恋なんてしないと決めていたのに、冷徹御曹司に囲われ溺愛されました
 歩と一緒に物珍しそうに豪華なホテルの内装を眺めながらエレベーターを待っていたら、「一条くん?」と誰か女性の声がした。
 声の主を見たら峯岸さんで、彼女はちょうどエレベーターから降りてきたところだった。

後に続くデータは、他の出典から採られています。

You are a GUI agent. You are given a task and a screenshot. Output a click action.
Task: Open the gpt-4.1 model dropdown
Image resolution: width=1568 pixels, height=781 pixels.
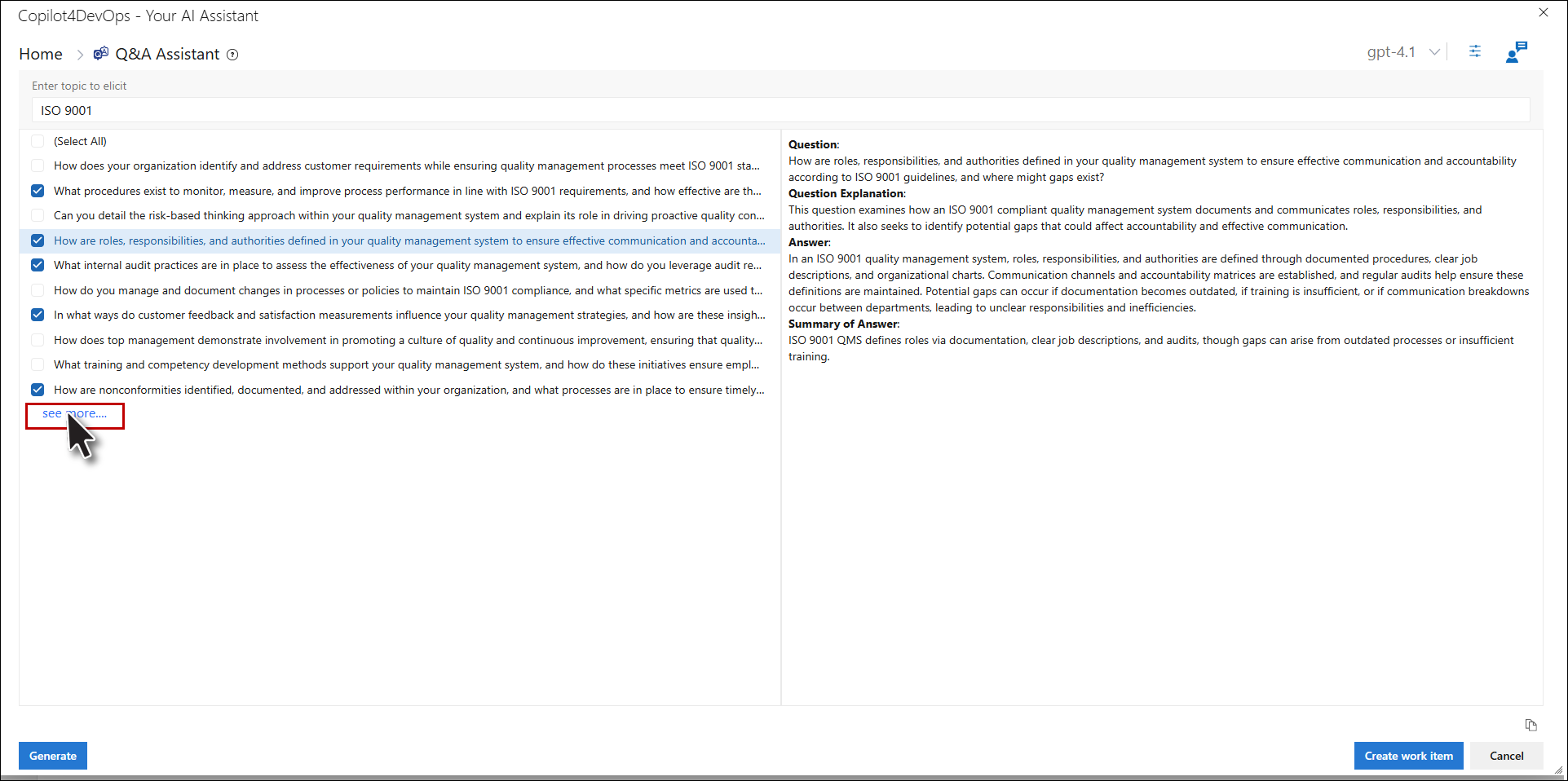pyautogui.click(x=1402, y=52)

 ブラウンのドレスに高いピンヒール。髪もアップに纏めていてとてもエレガント。
 なにかパーティーがあったのか、一緒に降りてきた人たちも華やかな格好をしていて、彼女は横にいた外国人男性に先に行くよう英語で伝え、にこやかな顔で絢斗に目をやるが、私と歩に気づいてほんの一瞬だが表情を固くした。
「あなたは芹沢さ……ん? え? 一条くんと芹沢さんって結婚して子供もいたの?」
「いえ、違うんです。この子は私の弟です。それに結婚もしてないです」
 苦笑いしながら訂正するが、絢斗はフッと微笑して付け加える。
「結婚はしてないけど、もう家族みたいなものだよ。じゃあ」
 絢斗に背中を押されてエレベーターに乗ると、扉が閉まるまで峯岸さんは私たち三人を見ていた。